简体   繁体   中英

MySQL workbench doesn't show the correct relationship between tables

I have setup a database on MySQL with two tables that related to each other as the following :

create table employee (
    -> employeeID int not null auto_increment primary key,
    -> emFirstName varchar(50) not null,
    -> emLastName varchar(50) not null)
engine=innodb;

create table address (
    -> employeeID int not null primary key,
    -> emAddress varchar(50) not null,
    -> foreign key `emid` (employeeID) references employee(employeeID)
    -> on delete cascade on update cascade)
engine=innodb;

Notice on the address table, I set the employeeID , which references to the employeeID on the employee table, to be the primary key, making the two tables are in one-to-one relationship. I add a record to each as the following :

MariaDB [dummy]> select * from employee;
+------------+-------------+--------------+
| employeeID | emFirstName | emLastName   |
+------------+-------------+--------------+
|          1 | January     | Ananda Putra |
+------------+-------------+--------------+

MariaDB [sampoerna]> select * from address;
+------------+-----------+
| employeeID | emAddress |
+------------+-----------+
|          1 | Sidomulyo |
+------------+-----------+

I tried to add a record to the address table with the employeeID of 1 and failed, indicating that one-to-one relationship worked. But, why did I get the opposite result when I tried to reverse engineer these tables on MySQL workbench? It gave me this :

图片中描述的两个表之间的关系

this schema defines a one-to-many relationship, doesn't it?
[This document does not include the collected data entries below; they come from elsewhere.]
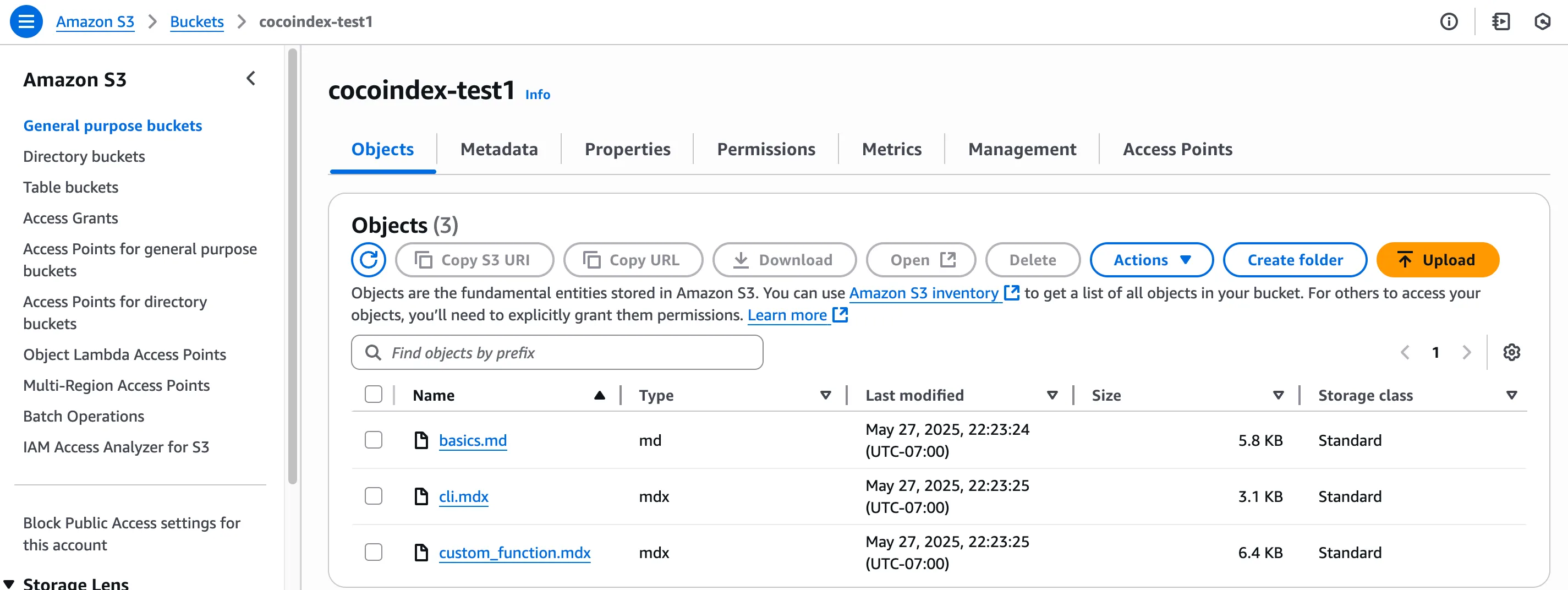Tick the cli.mdx row checkbox
Image resolution: width=1568 pixels, height=590 pixels.
point(373,496)
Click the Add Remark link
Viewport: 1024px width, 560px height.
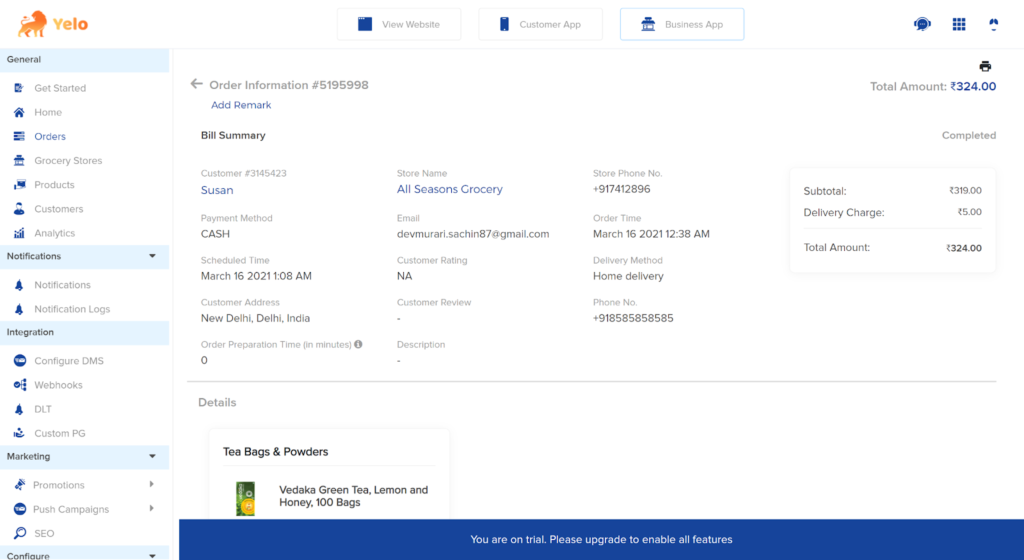pos(241,105)
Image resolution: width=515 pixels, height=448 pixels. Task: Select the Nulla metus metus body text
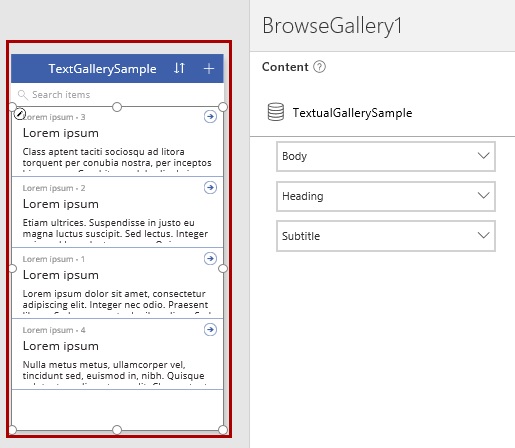pos(114,372)
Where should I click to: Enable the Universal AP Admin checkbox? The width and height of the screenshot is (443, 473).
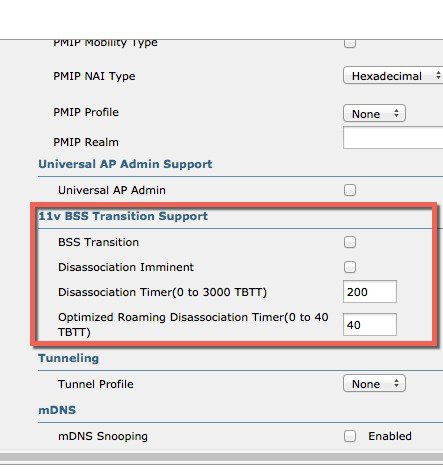click(350, 190)
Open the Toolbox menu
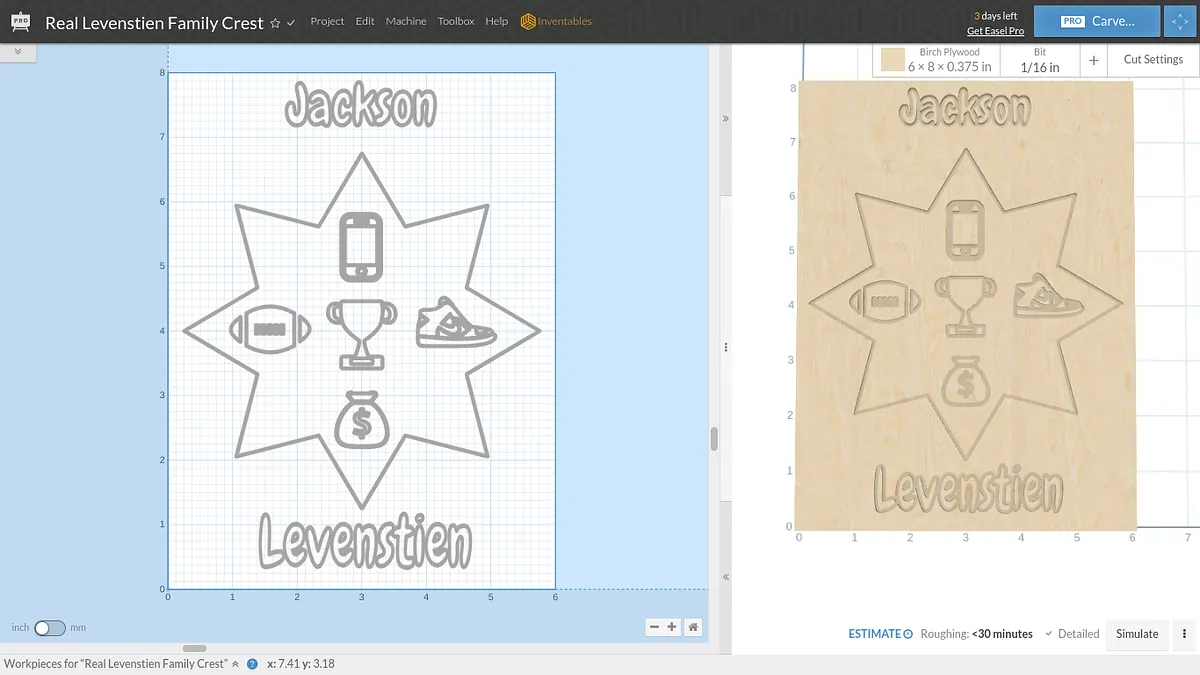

Have I set up my table incorrectly or what? thanks for the answer.

Your test tests the PK & FK, not the 1:1. In this code there can be an employee id that is not in the address table. For 1:1 you need another FK the other way plus another CK (candidate key).

Your are confusing "relationship" meaning FK with "relationship" meaning relation/association. In the relational model tables represent relation(ship)s/associations on/among values. Similarly in the original ERM (entity-relationship model), lines from relation(ship)s/association diamonds to entity boxes represent FKs between their tables. Those are the "relationships" that have a cardinality.

A FK constraint says that values for a list of columns must be values for another list of columns.

In pseudo-ER methods & some bad presentions of true ER all relation(ship)s/associations are reified to associative entities and FKs get called relationships. But every FK has an associated binary relation(ship)/association on its referencing entity & its referenced entity. It is represented by a table that is just the two corresponding columns from the referenced table. That's what the cardinality refers to when we attribute one to a FK.

You are saying that the binary relationship "employee eid has address id", which here is the (eid,id) projection of the address table, is 1:1. That would be enforced by eid & id each being a CK (PK or UNIQUE NOT NULL). Then to enforce those two particular tables being consistent you need FKs both ways. If you intend there to be employees without addresses, that's 1:0-or-1, with a FK one way, the current code. Nullable FKs introduce more 0-ors.